**TASK PROMPT:** Copying rule for the data below: pictures stay out, and only the lines from the one with "This screenshot has height=361, width=650." down to the one with "The image size is (204, 150).", inclusive, are repeated exactly.
--- START ---
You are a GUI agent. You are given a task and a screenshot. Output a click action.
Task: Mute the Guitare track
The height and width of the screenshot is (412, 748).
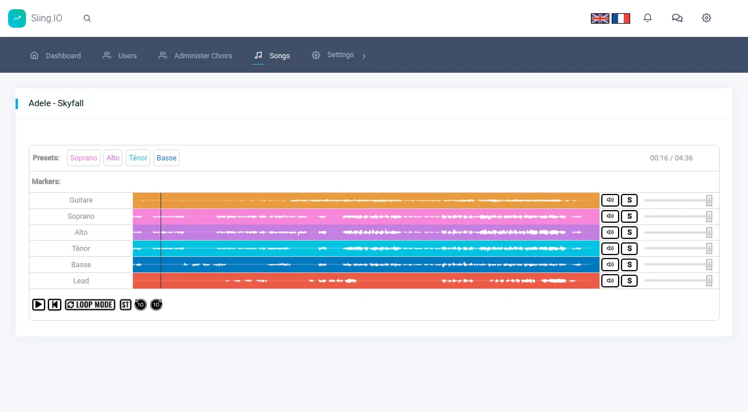point(610,200)
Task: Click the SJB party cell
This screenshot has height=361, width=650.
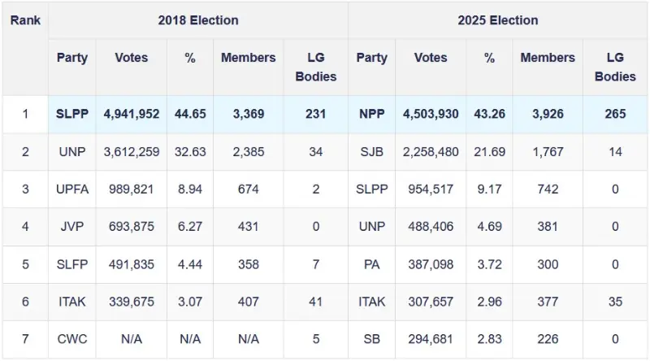Action: [x=371, y=152]
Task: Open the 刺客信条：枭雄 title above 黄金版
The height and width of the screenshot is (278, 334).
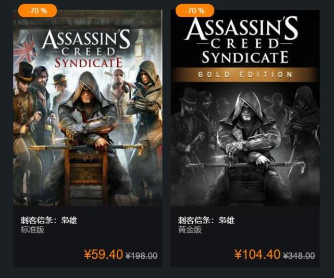Action: tap(206, 220)
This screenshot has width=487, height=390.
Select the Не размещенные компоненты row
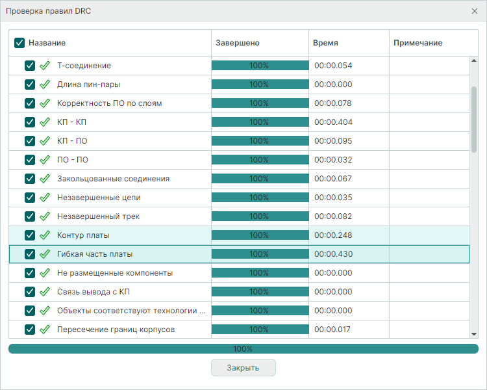(115, 273)
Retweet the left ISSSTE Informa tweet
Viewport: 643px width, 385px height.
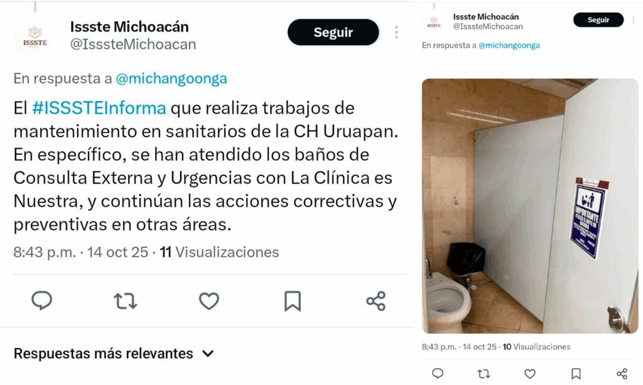[125, 301]
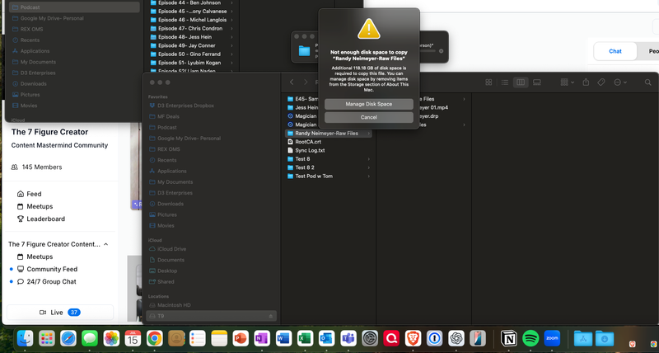Launch Notion from the Dock

(x=508, y=338)
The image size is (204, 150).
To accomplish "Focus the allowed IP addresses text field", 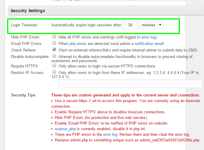I will click(130, 84).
--- END ---
**EXERCISE SOLUTION:**
This screenshot has height=361, width=650.
Action: [x=371, y=152]
Task: Open the 刺客信条：枭雄 title above 黄金版
The height and width of the screenshot is (278, 334).
Action: tap(206, 220)
This screenshot has width=487, height=390.
Select the Не размещенные компоненты row
(115, 273)
Retweet the left ISSSTE Informa tweet
Viewport: 643px width, 385px height.
[125, 301]
Launch Notion from the Dock

(x=508, y=338)
The image size is (204, 150).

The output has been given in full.